It is necessary to connect to Prism Central (PC) to be able to access the karbonctl
tool.
-
Login to the ssh session of PC
-
Login to NKE control plane using karbonctl tool
-
Check the number of available GPUs for Dev NKE cluster
-
Create a new gpu nodepool and assing it 1 GPU
karbonctl cluster node-pool add --cluster-name dev-cluster --count 2 --cpu 12 --memory 40 --disk-size 300 --gpu-count 1 --gpu-name "Lovelace 40S" --node-pool-name gpu
Command executionPCVM:~$ karbonctl cluster node-pool add --cluster-name dev-cluster --count 2 --cpu 12 --memory 40 ---disk-size 300 -gpu-count 1 --gpu-name "Lovelace 40S" --node-pool-name gpu I acknowledge that GPU enablement requires installation of NVIDIA datacenter driver software governed by NVIDIA licensing terms.
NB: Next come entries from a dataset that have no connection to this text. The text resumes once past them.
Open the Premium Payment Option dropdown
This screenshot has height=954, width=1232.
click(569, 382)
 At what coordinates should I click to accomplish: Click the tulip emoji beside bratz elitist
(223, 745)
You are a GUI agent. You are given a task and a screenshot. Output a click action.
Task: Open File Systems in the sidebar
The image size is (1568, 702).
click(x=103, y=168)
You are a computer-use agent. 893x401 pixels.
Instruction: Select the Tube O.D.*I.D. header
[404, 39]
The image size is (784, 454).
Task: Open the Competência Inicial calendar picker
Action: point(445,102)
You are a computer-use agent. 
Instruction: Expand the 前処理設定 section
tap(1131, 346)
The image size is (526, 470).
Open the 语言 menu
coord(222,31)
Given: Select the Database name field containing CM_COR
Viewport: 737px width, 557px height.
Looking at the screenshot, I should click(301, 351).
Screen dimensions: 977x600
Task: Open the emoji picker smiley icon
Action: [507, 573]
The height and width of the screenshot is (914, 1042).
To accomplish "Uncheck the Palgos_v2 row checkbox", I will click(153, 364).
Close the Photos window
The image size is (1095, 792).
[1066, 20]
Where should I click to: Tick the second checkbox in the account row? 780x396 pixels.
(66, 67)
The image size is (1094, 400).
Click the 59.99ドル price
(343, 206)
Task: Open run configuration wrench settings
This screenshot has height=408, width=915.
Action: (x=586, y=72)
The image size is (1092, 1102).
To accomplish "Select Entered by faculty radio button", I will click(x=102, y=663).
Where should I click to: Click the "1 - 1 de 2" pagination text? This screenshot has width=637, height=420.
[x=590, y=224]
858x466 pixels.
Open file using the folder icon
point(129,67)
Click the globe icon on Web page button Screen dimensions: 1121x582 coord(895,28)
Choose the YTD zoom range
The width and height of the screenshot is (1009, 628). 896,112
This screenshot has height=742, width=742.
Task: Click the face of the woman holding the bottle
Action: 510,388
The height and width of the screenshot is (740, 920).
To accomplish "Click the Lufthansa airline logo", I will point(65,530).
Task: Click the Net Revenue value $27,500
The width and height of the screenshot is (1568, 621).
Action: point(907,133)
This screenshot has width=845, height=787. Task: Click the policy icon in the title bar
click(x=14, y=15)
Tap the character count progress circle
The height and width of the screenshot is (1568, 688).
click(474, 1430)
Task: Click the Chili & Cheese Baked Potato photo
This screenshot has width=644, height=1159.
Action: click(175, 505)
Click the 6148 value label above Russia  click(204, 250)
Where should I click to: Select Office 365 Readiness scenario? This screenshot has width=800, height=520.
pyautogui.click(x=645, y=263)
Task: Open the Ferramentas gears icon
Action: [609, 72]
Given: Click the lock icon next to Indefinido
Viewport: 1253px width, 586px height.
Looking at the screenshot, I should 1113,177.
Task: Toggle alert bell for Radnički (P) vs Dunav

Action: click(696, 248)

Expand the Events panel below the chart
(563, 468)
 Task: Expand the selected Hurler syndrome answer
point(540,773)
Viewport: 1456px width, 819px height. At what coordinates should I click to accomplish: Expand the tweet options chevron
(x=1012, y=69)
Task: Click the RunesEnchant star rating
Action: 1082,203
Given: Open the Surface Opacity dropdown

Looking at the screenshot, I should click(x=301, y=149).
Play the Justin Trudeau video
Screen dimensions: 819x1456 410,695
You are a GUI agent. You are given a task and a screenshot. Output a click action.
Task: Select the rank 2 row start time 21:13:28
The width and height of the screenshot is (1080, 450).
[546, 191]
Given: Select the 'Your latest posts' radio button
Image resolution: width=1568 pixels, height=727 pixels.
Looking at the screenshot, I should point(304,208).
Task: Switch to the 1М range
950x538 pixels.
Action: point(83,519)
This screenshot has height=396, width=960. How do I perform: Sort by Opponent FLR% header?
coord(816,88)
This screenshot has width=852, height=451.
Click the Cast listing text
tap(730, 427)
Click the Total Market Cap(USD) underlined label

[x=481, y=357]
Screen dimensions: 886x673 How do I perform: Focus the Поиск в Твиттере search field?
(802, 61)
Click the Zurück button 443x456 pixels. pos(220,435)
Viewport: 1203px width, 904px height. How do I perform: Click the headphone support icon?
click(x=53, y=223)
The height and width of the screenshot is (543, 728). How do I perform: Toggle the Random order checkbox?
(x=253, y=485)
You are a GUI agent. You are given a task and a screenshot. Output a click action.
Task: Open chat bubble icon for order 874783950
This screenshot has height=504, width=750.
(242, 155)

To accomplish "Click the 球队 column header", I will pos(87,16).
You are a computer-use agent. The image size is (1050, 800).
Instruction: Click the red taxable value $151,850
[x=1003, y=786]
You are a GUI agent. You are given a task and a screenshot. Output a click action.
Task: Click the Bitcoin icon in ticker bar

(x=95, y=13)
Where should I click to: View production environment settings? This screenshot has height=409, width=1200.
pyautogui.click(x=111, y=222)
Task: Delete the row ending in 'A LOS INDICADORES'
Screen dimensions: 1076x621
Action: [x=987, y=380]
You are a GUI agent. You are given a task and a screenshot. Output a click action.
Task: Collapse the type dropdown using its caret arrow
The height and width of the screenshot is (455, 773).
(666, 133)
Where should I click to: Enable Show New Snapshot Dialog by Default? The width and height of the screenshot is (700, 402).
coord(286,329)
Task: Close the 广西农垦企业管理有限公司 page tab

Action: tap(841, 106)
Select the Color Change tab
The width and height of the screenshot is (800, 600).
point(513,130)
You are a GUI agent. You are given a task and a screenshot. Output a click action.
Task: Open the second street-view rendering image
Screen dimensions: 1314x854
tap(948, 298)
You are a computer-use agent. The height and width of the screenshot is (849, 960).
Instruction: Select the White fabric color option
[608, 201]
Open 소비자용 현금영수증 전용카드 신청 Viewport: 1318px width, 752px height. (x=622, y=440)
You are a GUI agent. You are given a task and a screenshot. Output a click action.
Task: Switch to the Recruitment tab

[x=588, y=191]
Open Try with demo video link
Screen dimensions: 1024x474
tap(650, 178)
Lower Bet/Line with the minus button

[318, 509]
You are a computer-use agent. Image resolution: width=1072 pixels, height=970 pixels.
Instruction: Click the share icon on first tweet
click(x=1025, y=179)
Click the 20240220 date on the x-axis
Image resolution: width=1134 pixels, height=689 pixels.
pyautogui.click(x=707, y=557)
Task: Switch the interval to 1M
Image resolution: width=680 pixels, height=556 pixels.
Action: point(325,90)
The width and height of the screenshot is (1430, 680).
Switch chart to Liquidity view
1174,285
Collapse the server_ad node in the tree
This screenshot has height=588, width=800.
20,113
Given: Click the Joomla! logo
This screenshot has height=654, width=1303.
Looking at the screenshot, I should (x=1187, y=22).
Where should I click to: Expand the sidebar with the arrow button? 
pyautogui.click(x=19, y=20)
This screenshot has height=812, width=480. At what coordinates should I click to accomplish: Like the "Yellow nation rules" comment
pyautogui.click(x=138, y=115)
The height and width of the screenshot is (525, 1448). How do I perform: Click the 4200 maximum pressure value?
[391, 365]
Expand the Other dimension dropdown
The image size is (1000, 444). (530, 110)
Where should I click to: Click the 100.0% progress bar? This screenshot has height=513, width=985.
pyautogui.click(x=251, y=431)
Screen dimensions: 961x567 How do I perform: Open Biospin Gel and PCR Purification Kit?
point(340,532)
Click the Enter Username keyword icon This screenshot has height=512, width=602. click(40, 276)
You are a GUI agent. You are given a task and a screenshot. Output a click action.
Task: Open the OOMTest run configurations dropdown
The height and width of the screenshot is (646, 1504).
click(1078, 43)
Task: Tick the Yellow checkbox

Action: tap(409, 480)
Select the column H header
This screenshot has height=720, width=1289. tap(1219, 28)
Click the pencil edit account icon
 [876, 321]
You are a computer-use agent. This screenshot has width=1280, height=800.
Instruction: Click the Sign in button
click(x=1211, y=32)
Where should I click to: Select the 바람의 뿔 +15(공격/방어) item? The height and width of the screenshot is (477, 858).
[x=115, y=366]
Y/[N]:Y Successfully submitted request to add a node pool: [POST /karbon/v1-alpha.1/k8s/clusters/{name}/add-node-pool][202] addK8sClusterNodePoolAccepted &{TaskUUID:0xc001168e50}
-
Monitor PC tasks to confirm creation on VM and allocation of GPU to the VM
-
Once nodepool is created, go to PC > Kubernetes Management > dev-cluster > Node Pools and select gpu nodepool
-
Click on update in the drop-down menu
-
You should see that one GPU is assigned to node pool
We now have a node that can be used to deploy AI applications and use the GPU.